My most recent letter to Alexandria Ocasio-Cortez praising her position on taxes and the attention she is paying to global warming garnered no response. I know that she is new in office and is probably understaffed. Still, she seems to be continuing the same behavior as all other electeds, ignoring her constituents.
I wrote Ocasio-Cortez as follows on January 7 of this year:
Dear Congresswoman:
I am writing in support of your proposed 70% federal income tax on the very rich and a redistribution of these resources to the middle class and the poor. I support Medicare for all, college finance for those who qualify, a real program to rebuild our crumbling infrastructure and more.
But I would go further. We need to eliminate the $135,000 limit on the 11% Social Security and Medicare tax. There should be no limit. This is the only way to avoid the collapse of Social Security when more of us have retired and need SS to survive. A bank president who takes home $20 million a year should contribute $2.2 million to Social Security – not $13,750.
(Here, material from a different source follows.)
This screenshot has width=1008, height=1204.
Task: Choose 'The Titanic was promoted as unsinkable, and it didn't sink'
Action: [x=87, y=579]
You represent the South Bronx District 14, near the Hunts Point area where nearly three decades ago, as a traffic engineer and environmental activist, I assisted in forcing New York city and state officials to divert heavy trucks from the streets of the mostly Hispanic residential community. The trucks on these local streets were running over children, maiming and killing them. After a six-month study in which I got considerable community assistance (I worked with a 60-year-old woman who did not speak English – and I do not speak Spanish), I produced a traffic report that convinced government officials to reroute the trucks and save lives.
I am now 80 years old and spend most of my time caring for my wife who is dying from Parkinson’s and dementia. Together, Carolyn and I devoted 65,000 hours of our professional time providing pro-bono engineering services to New York City communities over the course of 50 years, while running two engineering companies.
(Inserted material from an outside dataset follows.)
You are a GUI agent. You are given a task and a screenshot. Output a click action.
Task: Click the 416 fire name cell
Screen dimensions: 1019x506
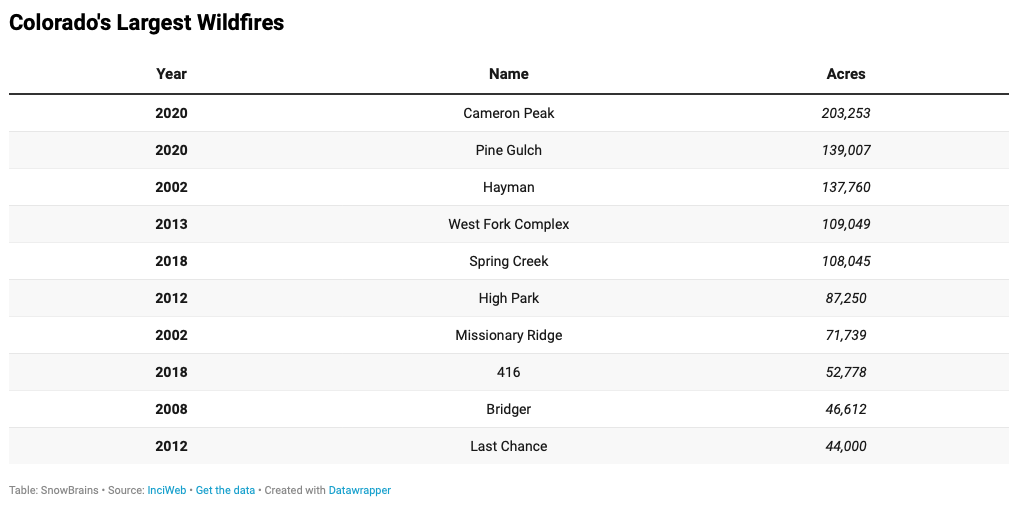[x=509, y=372]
I hope this letter actually gets to your attention. For the last decade I have been writing similar letters to Senators Schumer and Gillibrand and Congresswomen Velasquez with little response and no action. I hope that this new year, with your fantastic win in District 14, will change all this. You are our hope for the future.
Well, it has been three months since I mailed that letter – and no response from Alexandria Ocasio-Cortez. True, what I wrote her is nothing earth-shattering and could be easily ignored – although failure to respond to taxpaying constituents is part of what’s killing our democracy.